**Activity:** Without omitting anything, return the records precisely as given.

**Records for the exercise:**
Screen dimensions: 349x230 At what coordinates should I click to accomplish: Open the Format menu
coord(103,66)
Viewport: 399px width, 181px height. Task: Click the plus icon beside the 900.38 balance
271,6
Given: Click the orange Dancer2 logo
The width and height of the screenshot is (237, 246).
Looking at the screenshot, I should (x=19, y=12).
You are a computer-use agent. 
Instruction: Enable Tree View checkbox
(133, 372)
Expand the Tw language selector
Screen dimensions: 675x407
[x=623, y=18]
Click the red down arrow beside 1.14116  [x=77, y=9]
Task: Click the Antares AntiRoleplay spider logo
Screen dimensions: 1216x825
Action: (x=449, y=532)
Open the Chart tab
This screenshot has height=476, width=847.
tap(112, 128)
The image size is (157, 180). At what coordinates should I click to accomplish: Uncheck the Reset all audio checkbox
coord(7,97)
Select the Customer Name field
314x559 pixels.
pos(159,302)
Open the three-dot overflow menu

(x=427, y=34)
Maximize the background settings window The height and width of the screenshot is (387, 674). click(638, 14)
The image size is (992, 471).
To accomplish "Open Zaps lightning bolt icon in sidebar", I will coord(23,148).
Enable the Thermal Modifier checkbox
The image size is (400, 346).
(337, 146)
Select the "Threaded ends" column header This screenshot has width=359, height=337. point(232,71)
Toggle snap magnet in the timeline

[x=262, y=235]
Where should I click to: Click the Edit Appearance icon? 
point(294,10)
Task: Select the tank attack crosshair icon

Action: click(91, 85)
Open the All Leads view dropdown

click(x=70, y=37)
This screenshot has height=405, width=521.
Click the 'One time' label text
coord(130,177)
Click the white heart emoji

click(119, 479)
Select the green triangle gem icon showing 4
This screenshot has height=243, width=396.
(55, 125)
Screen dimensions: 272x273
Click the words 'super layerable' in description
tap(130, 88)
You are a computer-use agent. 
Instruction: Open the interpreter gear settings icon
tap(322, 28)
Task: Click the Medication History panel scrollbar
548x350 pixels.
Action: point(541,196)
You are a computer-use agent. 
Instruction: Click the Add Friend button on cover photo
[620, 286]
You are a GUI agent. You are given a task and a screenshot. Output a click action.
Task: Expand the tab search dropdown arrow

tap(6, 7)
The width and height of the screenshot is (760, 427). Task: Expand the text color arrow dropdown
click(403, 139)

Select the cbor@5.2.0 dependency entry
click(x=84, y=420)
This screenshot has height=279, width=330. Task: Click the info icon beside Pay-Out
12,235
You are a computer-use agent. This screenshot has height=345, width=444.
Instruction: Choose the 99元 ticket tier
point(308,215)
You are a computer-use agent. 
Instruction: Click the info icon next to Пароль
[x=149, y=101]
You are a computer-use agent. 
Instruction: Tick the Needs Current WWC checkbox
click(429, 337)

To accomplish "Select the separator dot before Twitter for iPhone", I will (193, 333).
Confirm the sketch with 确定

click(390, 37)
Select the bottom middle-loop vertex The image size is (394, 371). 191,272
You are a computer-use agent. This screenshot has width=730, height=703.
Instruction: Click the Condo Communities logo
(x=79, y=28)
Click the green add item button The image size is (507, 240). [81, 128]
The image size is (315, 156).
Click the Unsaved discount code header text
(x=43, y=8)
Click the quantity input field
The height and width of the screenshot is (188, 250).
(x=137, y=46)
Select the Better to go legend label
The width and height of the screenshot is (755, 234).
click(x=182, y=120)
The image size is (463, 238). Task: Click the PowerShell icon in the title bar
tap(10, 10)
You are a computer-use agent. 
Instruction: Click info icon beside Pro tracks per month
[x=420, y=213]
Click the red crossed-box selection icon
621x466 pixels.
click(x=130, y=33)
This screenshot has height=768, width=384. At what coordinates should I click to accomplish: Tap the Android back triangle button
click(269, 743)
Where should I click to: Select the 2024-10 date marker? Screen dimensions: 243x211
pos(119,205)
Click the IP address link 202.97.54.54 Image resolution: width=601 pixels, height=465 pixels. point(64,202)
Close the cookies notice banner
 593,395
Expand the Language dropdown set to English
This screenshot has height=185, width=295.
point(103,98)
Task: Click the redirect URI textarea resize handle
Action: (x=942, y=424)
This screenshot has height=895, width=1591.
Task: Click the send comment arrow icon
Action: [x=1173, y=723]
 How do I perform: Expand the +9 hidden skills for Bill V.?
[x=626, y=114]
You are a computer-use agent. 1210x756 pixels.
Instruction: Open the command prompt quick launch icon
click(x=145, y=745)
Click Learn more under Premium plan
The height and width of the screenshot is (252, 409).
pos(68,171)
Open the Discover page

**Solved exercise:**
Screen dimensions: 349x230 At what coordinates should I click to accomplish: Open the Format menu
coord(103,66)
Viewport: 399px width, 181px height. Task: Click the plus icon beside the 900.38 balance
271,6
Given: Click the orange Dancer2 logo
The width and height of the screenshot is (237, 246).
Looking at the screenshot, I should (x=19, y=12).
You are a computer-use agent. 
Instruction: Enable Tree View checkbox
(133, 372)
Expand the Tw language selector
Screen dimensions: 675x407
[x=623, y=18]
Click the red down arrow beside 1.14116  [x=77, y=9]
Task: Click the Antares AntiRoleplay spider logo
Screen dimensions: 1216x825
Action: (x=449, y=532)
Open the Chart tab
This screenshot has height=476, width=847.
tap(112, 128)
The image size is (157, 180). At what coordinates should I click to accomplish: Uncheck the Reset all audio checkbox
coord(7,97)
Select the Customer Name field
314x559 pixels.
pos(159,302)
Open the three-dot overflow menu

(x=427, y=34)
Maximize the background settings window The height and width of the screenshot is (387, 674). click(638, 14)
The image size is (992, 471).
To accomplish "Open Zaps lightning bolt icon in sidebar", I will coord(23,148).
Enable the Thermal Modifier checkbox
The image size is (400, 346).
(337, 146)
Select the "Threaded ends" column header This screenshot has width=359, height=337. point(232,71)
Toggle snap magnet in the timeline

[x=262, y=235]
Where should I click to: Click the Edit Appearance icon? 
point(294,10)
Task: Select the tank attack crosshair icon

Action: click(91, 85)
Open the All Leads view dropdown

click(x=70, y=37)
This screenshot has height=405, width=521.
Click the 'One time' label text
coord(130,177)
Click the white heart emoji

click(119, 479)
Select the green triangle gem icon showing 4
This screenshot has height=243, width=396.
(55, 125)
Screen dimensions: 272x273
Click the words 'super layerable' in description
tap(130, 88)
You are a computer-use agent. 
Instruction: Open the interpreter gear settings icon
tap(322, 28)
Task: Click the Medication History panel scrollbar
548x350 pixels.
Action: point(541,196)
You are a computer-use agent. 
Instruction: Click the Add Friend button on cover photo
[620, 286]
You are a GUI agent. You are given a task and a screenshot. Output a click action.
Task: Expand the tab search dropdown arrow

tap(6, 7)
The width and height of the screenshot is (760, 427). Task: Expand the text color arrow dropdown
click(403, 139)

Select the cbor@5.2.0 dependency entry
click(x=84, y=420)
This screenshot has height=279, width=330. Task: Click the info icon beside Pay-Out
12,235
You are a computer-use agent. This screenshot has height=345, width=444.
Instruction: Choose the 99元 ticket tier
point(308,215)
You are a computer-use agent. 
Instruction: Click the info icon next to Пароль
[x=149, y=101]
You are a computer-use agent. 
Instruction: Tick the Needs Current WWC checkbox
click(429, 337)

To accomplish "Select the separator dot before Twitter for iPhone", I will (193, 333).
Confirm the sketch with 确定

click(390, 37)
Select the bottom middle-loop vertex The image size is (394, 371). 191,272
You are a computer-use agent. This screenshot has width=730, height=703.
Instruction: Click the Condo Communities logo
(x=79, y=28)
Click the green add item button The image size is (507, 240). [81, 128]
The image size is (315, 156).
Click the Unsaved discount code header text
(x=43, y=8)
Click the quantity input field
The height and width of the screenshot is (188, 250).
(x=137, y=46)
Select the Better to go legend label
The width and height of the screenshot is (755, 234).
click(x=182, y=120)
The image size is (463, 238). Task: Click the PowerShell icon in the title bar
tap(10, 10)
You are a computer-use agent. 
Instruction: Click info icon beside Pro tracks per month
[x=420, y=213]
Click the red crossed-box selection icon
621x466 pixels.
click(x=130, y=33)
This screenshot has height=768, width=384. At what coordinates should I click to accomplish: Tap the Android back triangle button
click(269, 743)
Where should I click to: Select the 2024-10 date marker? Screen dimensions: 243x211
pos(119,205)
Click the IP address link 202.97.54.54 Image resolution: width=601 pixels, height=465 pixels. point(64,202)
Close the cookies notice banner
 593,395
Expand the Language dropdown set to English
This screenshot has height=185, width=295.
point(103,98)
Task: Click the redirect URI textarea resize handle
Action: (x=942, y=424)
This screenshot has height=895, width=1591.
Task: Click the send comment arrow icon
Action: [x=1173, y=723]
 How do I perform: Expand the +9 hidden skills for Bill V.?
[x=626, y=114]
You are a computer-use agent. 1210x756 pixels.
Instruction: Open the command prompt quick launch icon
click(x=145, y=745)
Click Learn more under Premium plan
The height and width of the screenshot is (252, 409).
pos(68,171)
Open the Discover page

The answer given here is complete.